-- start of Text excerpt --

CERTAIN TRANSACTIONS
      The Company has adopted a policy of not engaging in business transactions with its officers, directors and affiliates except upon terms that are deemed to be fair and reasonable by a majority of the Company’s disinterested directors.
      Since October 1994, the Company has benefited from a distribution relationship with A-B, pursuant to which Redhook distributes its products in substantially all of its markets through A-B’s wholesale distribution network. Through June 30, 2004, the Company’s relationship with A-B consisted of a long-term distribution agreement (the “A-B Distribution Alliance”) and an investment by A-B in the Company. On July 1, 2004, the Company completed a restructuring of this relationship by executing an exchange and recapitalization agreement and a new distribution agreement (the “A-B Distribution Agreement”). The terms of the exchange and recapitalization agreement provided that the Company issue 1,808,243 shares of Common Stock to A-B in exchange for 1,289,872 shares of Series B Preferred Stock held by A-B. The Series B Preferred Stock, reflected on the Company’s balance sheet at approximately $16.3 million, was cancelled. In connection with the exchange, the Company also paid $2.0 million to A-B in November 2004. Pursuant to the exchange and recapitalization agreement, A-B is entitled to designate two members of the board of directors of the Company. A-B also generally has the contractual right to have one of its designees sit on each committee of the board of directors of the Company. Messrs. McGauley and Short are the A-B designated nominees and are both currently employees of A-B. The A-B Distribution Agreement provides that the Company continues to sell its product in the midwest and eastern United States through sales to A-B.

-- end of Text excerpt --

• Things to do:
a: Using the certain transactions excerpt, say whether each statement agrees with it. For each, answer yes or no and quote the deciding words of the text.
(i) The Company paid $2.0 million to A-B in November 2004.
(ii) A-B is entitled to designate three members of the Company's board of directors.
(iii) The distribution relationship with A-B began in October 1994.
b: Update the certain transactions excerpt by giving it again starting at "CERTAIN TRANSACTIONS" and ending at "Company’s disinterested directors.", with "disinterested" changed to "independent".
c: Turn the paragraph of the certain transactions excerpt that begins "Since October 1994" into a bulleted list of its main facts.
The material that comes next has no connection to the text above.

-- start of Data block --

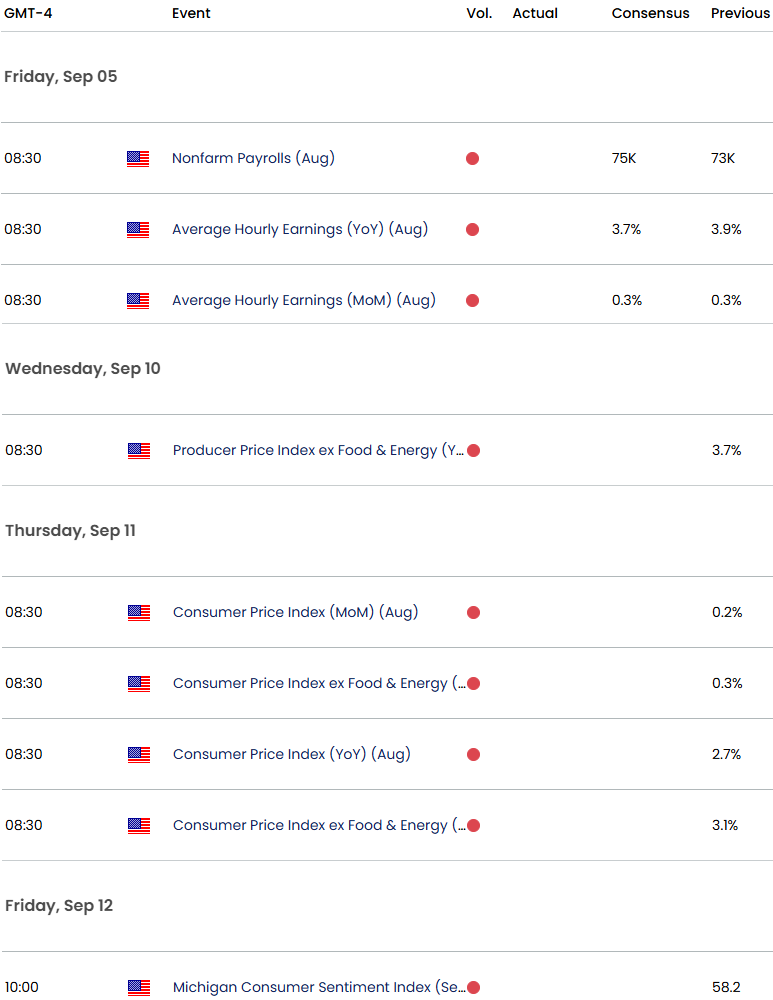The width and height of the screenshot is (773, 1000).
Task: Click the flag beside Producer Price Index row
Action: click(x=139, y=450)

-- end of Data block --

• Results in order:
a:
(i) Yes: "In connection with the exchange, the Company also paid $2.0 million to A-B in November 2004."
(ii) No: "A-B is entitled to designate two members of the board of directors of the Company."
(iii) Yes: "Since October 1994, the Company has benefited from a distribution relationship with A-B"

b:
CERTAIN TRANSACTIONS
      The Company has adopted a policy of not engaging in business transactions with its officers, directors and affiliates except upon terms that are deemed to be fair and reasonable by a majority of the Company’s independent directors.

c:
- Since October 1994, Redhook has distributed its products in substantially all of its markets through A-B's wholesale distribution network.
- Through June 30, 2004, the relationship consisted of a long-term distribution agreement (the "A-B Distribution Alliance") and an investment by A-B in the Company.
- On July 1, 2004, the Company restructured the relationship through an exchange and recapitalization agreement and a new distribution agreement (the "A-B Distribution Agreement").
- The Company issued 1,808,243 shares of Common Stock to A-B in exchange for 1,289,872 shares of Series B Preferred Stock held by A-B.
- The Series B Preferred Stock, carried on the balance sheet at about $16.3 million, was cancelled.
- The Company also paid $2.0 million to A-B in November 2004.
- A-B may designate two board members and generally has the right to place one designee on each board committee.
- Messrs. McGauley and Short are the A-B designated nominees and are both currently A-B employees.
- The Company continues to sell its product in the midwest and eastern United States through sales to A-B.